Teeth and the state of them are badges of age, class, and beauty. Our first tooth may end up in a keepsake box, and our last may help to identify us after death.
At the Wellcome Collection’s recent Teeth exhibition, I got up close with Victorian dental teaching dummies like eyeless Cenobites,1940s toothpaste ads featuring cheerful squirrels, and ancient hand-cranked drills reused in the power cuts of the ’70s. What big teeth you have, grandma. It’s little wonder that, as objects, teeth take on special qualities in the anxious netherworld of folklore.
Western dream dictionaries usually say a dream of losing one’s teeth is a manifestation of the fear of losing control, whereas the Chinese interpretation is that the dream heralds a sad event in the family. But in Maori folklore, if someone grinds their teeth during sleep, it is an omen of abundance for the community. To make a child’s teeth grow and put an end to teething pains, a charm would be recited:
An eel, a spiny back,
True indeed, indeed: true in sooth, in sooth.
You must eat the head
Of said spiny back.
One 1856 source tells of another Maori charm for teeth:
Growing kernel, grow,
Grow, that thou mayest arrive
To see the moon now full.
Come thou kernel,
Let the tooth of man
Be given to the rat
And the rat’s tooth
To the man.
And then there’s tooth worms. That pain in your gums, up until the 18th century, could be explained away by the presence of evil little worms. And it isn’t surprising when so many death historical certificates will simply list ‘teeth’ as cause of death that so many people – there are accounts of this even up until the 20th century – believed hideous burrowing monsters could sneak inside their mouths. Tooth worms could be smoked out with henbane, excised with a hard poke from a literal chopstick, or just yanked out. After all, exposed nerves do look a lot like worms.
Positioning of teeth in the mouth can denote character, a la physiognomy. Norweigian folklore has it that someone with teeth packed close together will never stray far from home. The USA took it one step further, that a man with teeth overlapping would always live with his mother.
Of course, if your teeth are bothering you and you wish to ask for help from someone other than a dentist, you could take a tin effigy of your offending peg to the local church. In South America and southern parts of Europe, you may come across churches festooned with these tiny offerings in the shapes of different body parts hanging from ribbons. More folk custom than strictly Christian, the sight of scores of these glistening Milagros is something you won’t forgot.

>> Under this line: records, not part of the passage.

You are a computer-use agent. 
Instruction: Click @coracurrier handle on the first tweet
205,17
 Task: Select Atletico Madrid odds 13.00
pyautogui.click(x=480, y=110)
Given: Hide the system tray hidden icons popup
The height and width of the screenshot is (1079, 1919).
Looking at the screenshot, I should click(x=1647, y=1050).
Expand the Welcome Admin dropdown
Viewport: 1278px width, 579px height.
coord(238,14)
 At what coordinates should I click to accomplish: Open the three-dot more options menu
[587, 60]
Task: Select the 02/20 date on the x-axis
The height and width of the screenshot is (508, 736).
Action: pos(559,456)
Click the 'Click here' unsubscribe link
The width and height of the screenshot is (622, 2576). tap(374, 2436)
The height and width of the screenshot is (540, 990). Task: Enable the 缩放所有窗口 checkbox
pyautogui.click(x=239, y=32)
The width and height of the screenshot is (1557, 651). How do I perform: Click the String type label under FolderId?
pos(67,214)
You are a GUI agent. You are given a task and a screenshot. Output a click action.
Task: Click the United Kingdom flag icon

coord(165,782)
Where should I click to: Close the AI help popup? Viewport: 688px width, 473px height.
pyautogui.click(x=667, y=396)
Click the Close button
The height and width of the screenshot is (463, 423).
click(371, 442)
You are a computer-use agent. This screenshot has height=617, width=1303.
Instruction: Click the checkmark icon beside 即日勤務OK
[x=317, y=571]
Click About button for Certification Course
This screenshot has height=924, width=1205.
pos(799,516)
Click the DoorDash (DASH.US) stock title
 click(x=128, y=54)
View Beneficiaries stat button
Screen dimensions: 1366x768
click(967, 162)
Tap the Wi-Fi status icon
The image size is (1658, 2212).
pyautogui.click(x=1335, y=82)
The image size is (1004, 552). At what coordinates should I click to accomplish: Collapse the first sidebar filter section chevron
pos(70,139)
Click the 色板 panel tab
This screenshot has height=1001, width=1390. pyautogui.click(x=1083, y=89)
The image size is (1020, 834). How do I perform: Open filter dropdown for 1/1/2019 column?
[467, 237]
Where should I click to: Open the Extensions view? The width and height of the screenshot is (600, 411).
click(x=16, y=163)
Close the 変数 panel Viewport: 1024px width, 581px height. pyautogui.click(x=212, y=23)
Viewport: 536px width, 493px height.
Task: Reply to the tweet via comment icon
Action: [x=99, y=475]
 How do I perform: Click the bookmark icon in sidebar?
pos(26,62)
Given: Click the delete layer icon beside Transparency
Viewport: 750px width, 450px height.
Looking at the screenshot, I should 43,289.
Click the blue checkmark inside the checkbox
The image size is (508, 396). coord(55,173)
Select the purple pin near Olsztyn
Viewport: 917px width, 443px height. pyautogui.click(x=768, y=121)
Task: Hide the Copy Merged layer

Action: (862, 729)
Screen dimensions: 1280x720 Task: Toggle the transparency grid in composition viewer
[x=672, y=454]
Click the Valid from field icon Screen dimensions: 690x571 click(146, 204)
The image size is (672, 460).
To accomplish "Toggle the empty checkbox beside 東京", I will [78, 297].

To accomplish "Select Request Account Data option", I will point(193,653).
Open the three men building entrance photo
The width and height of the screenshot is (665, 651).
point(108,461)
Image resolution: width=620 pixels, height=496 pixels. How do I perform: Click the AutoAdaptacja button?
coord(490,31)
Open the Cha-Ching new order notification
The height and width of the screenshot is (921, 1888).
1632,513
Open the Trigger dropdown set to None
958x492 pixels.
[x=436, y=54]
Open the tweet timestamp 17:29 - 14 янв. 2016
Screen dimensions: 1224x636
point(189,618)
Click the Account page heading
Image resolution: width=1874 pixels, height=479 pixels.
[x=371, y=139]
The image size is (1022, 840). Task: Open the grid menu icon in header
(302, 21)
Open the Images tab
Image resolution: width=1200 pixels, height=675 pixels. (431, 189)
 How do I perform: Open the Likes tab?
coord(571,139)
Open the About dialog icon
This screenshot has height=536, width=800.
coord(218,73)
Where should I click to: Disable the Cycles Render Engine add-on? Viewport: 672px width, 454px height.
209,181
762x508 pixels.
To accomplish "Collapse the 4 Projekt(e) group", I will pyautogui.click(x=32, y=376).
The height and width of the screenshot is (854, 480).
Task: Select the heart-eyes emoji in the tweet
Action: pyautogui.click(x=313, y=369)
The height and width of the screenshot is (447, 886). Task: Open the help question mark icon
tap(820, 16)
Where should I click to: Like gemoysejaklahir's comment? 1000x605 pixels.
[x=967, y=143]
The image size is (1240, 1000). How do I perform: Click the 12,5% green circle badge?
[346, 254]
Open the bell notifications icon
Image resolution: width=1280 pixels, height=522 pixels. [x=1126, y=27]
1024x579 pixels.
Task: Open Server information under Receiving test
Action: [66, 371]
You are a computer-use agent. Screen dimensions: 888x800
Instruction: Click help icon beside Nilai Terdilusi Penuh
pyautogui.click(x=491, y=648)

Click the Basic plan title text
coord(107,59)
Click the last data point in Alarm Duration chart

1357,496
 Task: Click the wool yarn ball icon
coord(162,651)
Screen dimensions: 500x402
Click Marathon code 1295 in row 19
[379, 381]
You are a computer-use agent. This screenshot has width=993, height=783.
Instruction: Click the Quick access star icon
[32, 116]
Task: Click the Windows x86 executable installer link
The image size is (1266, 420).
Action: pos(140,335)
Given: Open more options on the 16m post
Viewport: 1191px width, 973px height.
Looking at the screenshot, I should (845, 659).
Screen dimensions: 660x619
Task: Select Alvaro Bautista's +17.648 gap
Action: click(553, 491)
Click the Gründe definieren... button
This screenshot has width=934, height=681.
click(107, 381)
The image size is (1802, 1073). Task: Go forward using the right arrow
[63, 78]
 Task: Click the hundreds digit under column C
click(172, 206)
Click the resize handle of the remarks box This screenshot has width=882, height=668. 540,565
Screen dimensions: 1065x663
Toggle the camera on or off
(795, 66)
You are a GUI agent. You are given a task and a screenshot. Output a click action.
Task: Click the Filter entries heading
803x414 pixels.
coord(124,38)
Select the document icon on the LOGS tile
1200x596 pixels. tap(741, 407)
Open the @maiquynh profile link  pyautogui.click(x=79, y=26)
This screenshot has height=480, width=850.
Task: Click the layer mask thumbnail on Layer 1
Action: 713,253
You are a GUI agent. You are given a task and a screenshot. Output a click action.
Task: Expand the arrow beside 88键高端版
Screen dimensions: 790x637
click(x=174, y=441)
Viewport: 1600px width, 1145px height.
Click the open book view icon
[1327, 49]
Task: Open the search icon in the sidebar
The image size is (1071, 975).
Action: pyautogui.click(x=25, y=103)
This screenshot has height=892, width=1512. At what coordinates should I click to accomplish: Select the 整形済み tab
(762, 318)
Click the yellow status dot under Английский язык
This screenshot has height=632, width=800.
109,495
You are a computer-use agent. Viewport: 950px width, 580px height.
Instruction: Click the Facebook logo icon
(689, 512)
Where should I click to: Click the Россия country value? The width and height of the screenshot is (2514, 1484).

Teeth make good amulets. Queen Victoria kept a collection of tooth-set jewellery. Most of the pearly whites came from her children, but some were hunting trophies, including a gold necklace set with forty-four deer teeth, inscribed with dates of death and the words ‘all shot by Albert’. In nineteenth-century Bavaria, deer teeth on watch chains or pinned to the brim of hats were said to bring good luck to aspiring hunters.
These are a few of the toothy tidbits I collected while writing Pseudotooth. Throughout the novel, Aisling carries with her a rotted tooth she finds in her aunt’s cellar. It’s a talisman of sorts, tied to her fate as much to its previous owner’s. When we first meet Aisling, she is fully immersed in the sterile medical world. Aisling’s internal landscape is all wanderlust and scrapbook anthropology. She’s muddled; banished from her own body and her place in the world. The tooth felt like a fitting motif to take along with her. Teeth store information on our pasts. They can be weapons in times of desperation. But most of all, teeth – a single tooth – are incredibly intimate objects.
When Aisling feels the urge to tell the doctor about the witchdoctors of Tahiti who would take a shark’s tooth to release bad blood, of course, she doesn’t dare. She doesn’t exactly believe in it… but she doesn’t exactly not. Nothing in Aisling’s life is as simple as physical cause and effect. Like the tooth worms, the Milagros and the strange destiny of physiognomy, there are anxieties beneath the surface, bargains to be struck, and rhymes to be whispered when the road ahead is unclear.